# Record set

————————

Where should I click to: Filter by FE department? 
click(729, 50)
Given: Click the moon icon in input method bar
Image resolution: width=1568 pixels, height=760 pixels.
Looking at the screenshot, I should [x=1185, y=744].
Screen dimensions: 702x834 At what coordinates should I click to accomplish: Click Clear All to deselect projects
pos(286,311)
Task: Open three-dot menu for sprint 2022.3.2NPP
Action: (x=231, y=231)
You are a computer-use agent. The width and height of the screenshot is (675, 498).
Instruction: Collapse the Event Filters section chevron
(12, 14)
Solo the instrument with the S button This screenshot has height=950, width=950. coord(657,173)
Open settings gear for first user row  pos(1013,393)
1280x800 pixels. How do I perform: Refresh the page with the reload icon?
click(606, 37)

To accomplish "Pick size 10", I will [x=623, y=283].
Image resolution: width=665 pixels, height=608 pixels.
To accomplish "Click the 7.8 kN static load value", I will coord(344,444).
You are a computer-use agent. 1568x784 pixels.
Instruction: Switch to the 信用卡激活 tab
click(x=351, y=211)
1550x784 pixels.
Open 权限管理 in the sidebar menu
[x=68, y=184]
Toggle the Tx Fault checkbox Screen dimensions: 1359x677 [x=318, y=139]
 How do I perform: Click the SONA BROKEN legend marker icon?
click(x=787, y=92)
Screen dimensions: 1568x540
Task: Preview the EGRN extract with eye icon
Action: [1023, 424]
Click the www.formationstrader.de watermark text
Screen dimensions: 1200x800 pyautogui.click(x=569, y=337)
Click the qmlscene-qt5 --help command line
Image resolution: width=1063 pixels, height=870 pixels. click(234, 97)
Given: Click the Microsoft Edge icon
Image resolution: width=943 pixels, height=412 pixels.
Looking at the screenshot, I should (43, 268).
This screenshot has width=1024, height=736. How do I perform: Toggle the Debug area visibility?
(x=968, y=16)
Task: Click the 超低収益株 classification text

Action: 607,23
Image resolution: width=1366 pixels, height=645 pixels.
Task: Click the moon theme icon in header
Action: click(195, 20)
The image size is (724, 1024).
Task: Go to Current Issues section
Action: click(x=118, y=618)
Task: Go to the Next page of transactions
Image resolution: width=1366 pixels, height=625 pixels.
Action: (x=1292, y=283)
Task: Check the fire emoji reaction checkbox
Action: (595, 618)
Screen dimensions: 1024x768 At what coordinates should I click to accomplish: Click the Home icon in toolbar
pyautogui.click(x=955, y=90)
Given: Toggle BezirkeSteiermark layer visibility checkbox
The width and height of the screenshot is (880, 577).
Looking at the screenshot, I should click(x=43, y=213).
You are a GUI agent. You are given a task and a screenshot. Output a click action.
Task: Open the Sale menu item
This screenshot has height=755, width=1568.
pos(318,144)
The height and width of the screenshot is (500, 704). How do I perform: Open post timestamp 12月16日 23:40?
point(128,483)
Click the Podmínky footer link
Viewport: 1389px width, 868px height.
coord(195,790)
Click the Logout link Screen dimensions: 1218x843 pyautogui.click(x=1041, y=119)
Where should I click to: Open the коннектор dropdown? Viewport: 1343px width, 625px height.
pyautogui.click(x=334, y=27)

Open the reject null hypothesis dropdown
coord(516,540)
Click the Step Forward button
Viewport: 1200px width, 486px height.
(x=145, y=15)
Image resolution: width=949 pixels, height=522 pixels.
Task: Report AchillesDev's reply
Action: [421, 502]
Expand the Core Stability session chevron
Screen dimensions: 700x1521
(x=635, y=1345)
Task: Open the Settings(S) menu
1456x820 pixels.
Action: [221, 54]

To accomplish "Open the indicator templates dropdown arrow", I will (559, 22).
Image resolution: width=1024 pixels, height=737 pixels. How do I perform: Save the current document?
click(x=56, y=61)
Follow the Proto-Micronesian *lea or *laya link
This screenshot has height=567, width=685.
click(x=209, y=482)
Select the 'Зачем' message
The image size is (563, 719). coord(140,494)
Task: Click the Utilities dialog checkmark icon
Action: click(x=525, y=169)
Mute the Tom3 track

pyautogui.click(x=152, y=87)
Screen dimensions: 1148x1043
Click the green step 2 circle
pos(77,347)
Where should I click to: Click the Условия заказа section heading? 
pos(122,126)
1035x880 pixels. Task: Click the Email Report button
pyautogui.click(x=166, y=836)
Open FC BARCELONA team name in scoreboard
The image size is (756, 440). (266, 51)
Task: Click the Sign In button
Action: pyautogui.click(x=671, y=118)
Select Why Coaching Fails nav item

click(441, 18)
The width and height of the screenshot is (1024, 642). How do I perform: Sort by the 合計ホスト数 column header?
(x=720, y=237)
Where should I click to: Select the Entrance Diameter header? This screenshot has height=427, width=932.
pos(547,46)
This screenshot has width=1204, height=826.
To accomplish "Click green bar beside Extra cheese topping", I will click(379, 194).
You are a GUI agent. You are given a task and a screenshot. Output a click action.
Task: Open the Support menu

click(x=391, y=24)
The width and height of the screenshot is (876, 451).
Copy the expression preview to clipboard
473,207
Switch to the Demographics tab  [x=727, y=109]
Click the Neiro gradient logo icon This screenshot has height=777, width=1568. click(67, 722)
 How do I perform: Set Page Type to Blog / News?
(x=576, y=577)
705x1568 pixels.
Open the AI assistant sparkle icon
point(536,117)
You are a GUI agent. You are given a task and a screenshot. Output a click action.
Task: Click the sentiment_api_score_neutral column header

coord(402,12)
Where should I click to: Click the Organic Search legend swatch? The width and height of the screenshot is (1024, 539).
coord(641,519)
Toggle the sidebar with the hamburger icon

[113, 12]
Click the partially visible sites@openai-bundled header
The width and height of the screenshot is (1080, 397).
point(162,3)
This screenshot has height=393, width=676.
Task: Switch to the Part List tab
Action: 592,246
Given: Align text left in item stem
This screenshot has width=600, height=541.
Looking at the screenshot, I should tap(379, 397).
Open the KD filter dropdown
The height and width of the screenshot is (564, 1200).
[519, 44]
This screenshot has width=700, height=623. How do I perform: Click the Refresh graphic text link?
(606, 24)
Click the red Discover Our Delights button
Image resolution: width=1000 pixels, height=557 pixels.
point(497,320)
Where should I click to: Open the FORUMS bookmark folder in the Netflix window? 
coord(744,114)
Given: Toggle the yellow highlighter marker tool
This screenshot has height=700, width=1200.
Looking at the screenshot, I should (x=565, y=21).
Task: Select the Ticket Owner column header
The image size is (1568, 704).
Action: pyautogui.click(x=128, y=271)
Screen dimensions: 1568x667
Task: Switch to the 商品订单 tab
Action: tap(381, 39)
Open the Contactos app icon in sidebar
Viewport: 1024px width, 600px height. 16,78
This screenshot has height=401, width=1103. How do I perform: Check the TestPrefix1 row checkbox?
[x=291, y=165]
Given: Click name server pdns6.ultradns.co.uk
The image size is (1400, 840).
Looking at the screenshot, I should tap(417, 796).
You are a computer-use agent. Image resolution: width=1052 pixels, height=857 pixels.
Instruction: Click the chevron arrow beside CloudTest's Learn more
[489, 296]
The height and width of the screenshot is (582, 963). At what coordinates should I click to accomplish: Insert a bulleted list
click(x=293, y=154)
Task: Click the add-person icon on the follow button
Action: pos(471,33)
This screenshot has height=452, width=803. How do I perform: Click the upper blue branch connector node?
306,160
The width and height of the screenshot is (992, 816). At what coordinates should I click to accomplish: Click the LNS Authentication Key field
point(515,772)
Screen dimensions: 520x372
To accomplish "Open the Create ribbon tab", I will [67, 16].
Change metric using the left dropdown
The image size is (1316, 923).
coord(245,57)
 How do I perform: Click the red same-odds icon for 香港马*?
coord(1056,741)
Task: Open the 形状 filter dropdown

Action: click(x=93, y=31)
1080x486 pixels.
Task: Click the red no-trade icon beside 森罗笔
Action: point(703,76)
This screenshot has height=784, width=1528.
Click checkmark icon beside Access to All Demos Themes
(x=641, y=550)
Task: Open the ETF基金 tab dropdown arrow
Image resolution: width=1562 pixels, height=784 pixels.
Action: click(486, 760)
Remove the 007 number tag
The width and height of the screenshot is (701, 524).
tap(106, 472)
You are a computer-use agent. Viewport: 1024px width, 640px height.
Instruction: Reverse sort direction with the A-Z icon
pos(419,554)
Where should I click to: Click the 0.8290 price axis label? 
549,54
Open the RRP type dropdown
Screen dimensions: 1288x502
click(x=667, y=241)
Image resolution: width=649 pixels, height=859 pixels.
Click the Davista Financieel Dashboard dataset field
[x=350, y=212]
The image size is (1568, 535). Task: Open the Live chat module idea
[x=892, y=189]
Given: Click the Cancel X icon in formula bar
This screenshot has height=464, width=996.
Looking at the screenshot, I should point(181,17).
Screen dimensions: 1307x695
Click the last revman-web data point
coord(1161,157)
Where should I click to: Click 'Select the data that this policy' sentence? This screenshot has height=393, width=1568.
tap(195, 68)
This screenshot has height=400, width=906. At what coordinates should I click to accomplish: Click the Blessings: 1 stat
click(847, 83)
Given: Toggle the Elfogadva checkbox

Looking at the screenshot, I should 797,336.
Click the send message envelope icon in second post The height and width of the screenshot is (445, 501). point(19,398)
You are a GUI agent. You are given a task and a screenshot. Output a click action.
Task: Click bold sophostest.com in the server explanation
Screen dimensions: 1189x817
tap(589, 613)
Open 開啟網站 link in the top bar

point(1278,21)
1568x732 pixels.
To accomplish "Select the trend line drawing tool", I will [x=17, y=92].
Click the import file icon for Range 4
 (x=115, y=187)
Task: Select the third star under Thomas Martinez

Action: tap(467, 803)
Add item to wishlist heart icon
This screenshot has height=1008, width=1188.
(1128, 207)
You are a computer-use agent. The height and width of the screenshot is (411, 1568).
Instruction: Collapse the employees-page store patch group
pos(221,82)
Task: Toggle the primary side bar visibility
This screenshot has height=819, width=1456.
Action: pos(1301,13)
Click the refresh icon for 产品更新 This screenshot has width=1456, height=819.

————————

# What you need to do
With the first line being the one containing "Image resolution: width=943" and the last line the one containing "Given: Toggle BezirkeSteiermark", transcribe exactly the lines above that fall in that range.

# Output for this task
Image resolution: width=943 pixels, height=412 pixels.
Looking at the screenshot, I should (43, 268).
This screenshot has width=1024, height=736. How do I perform: Toggle the Debug area visibility?
(x=968, y=16)
Task: Click the 超低収益株 classification text

Action: 607,23
Image resolution: width=1366 pixels, height=645 pixels.
Task: Click the moon theme icon in header
Action: click(195, 20)
The image size is (724, 1024).
Task: Go to Current Issues section
Action: click(x=118, y=618)
Task: Go to the Next page of transactions
Image resolution: width=1366 pixels, height=625 pixels.
Action: (x=1292, y=283)
Task: Check the fire emoji reaction checkbox
Action: (595, 618)
Screen dimensions: 1024x768 At what coordinates should I click to accomplish: Click the Home icon in toolbar
pyautogui.click(x=955, y=90)
Given: Toggle BezirkeSteiermark layer visibility checkbox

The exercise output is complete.